L’impianto è stato dichiarato da parte di Terna e del Ministero dello Sviluppo Economico non più essenziale per il funzionamento della rete di distribuzione dell’energia in Sardegna, con immediata decadenza dell’AIA che consentiva un funzionamento di massimo 740 ore/anno per ciascuna unità, sempre e comunque subordinatamente al regime di “essenzialità” per la rete. La decadenza dell’AIA ha comportato la necessaria richiesta di formale messa fuori servizio dell’impianto nei confronti del Ministero dello Sviluppo Economico e di Terna.

Nell’ultimo decennio ha vissuto una progressiva riduzione delle attività. L’ultima chiamata in esercizio è del maggio del 2012, in risposta all’emergenza gas causata da una crisi internazionale. Costruita nella zona industriale, è entrata in esercizio nel 1973.

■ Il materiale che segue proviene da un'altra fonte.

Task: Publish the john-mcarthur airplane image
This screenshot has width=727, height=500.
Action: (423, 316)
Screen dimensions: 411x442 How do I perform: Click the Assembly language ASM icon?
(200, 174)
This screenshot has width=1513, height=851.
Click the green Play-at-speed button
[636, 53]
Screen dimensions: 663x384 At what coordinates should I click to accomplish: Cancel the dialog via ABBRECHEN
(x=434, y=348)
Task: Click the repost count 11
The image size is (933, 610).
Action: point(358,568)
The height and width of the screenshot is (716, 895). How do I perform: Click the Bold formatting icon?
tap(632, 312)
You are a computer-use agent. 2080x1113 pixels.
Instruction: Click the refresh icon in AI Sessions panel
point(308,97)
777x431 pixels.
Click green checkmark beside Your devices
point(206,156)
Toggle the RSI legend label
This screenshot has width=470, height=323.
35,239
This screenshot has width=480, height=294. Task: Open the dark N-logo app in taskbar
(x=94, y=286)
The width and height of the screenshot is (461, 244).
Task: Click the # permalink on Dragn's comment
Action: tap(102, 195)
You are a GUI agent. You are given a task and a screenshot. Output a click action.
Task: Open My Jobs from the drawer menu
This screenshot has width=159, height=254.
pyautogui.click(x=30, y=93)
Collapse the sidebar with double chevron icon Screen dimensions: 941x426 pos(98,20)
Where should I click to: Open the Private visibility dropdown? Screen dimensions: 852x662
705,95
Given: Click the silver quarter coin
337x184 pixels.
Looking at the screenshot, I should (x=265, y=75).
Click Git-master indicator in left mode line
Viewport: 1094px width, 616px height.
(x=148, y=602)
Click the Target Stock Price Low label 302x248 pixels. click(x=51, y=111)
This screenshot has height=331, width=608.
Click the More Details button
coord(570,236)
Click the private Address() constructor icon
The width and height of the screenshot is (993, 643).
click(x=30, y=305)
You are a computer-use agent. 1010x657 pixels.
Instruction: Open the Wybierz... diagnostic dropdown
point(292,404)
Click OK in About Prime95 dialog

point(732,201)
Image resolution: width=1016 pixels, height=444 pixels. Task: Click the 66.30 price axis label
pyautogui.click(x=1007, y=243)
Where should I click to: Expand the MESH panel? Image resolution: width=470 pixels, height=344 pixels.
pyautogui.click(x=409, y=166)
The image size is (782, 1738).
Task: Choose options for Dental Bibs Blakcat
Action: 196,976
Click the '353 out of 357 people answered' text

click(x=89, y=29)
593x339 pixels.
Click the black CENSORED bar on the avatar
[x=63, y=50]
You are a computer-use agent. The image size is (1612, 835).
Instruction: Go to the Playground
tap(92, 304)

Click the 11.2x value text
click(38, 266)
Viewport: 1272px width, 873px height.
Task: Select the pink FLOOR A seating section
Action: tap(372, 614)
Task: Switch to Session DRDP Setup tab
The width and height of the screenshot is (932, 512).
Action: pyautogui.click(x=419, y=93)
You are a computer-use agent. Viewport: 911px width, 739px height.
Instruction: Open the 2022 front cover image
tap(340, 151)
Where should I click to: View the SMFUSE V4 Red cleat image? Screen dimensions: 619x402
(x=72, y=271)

Infine, l’ultima centrale a carbone, ma anche quella dal futuro più incerto, è la Federico II di Brindisi, oggetto del concorso di restyling architettonico di Enel e soprattutto in via, al pari delle altre appena scorse, di decarbonizzazione. Del resto la compagnia ha fatto sapere che “il programma  avviato da Enel in Italia prevede lo sviluppo di energie rinnovabili in tutto il territorio italiano e la chiusura degli impianti a carbone entro il 2025, in coerenza con le tempistiche previste dal Pniec, per sostituirli con nuovi poli energetici costituiti da impianti a fonti rinnovabili, impianti di accumulo e impianti a gas, questi ultimi nella misura strettamente necessaria per mantenere in sicurezza il sistema elettrico italiano”. Per quanto riguarda la centrale di Cerano, ha comunicato Enel poche ore fa, “il recente esito dell’asta di capacità evidenzia che il sistema elettrico nella macro-area non ha attualmente necessità di ulteriore capacità a gas”. “Per lo sviluppo futuro del sito – conclude la nota della società – proseguirà quindi un percorso condiviso con gli stakeholder locali in ottica di sviluppo sostenibile del territorio”.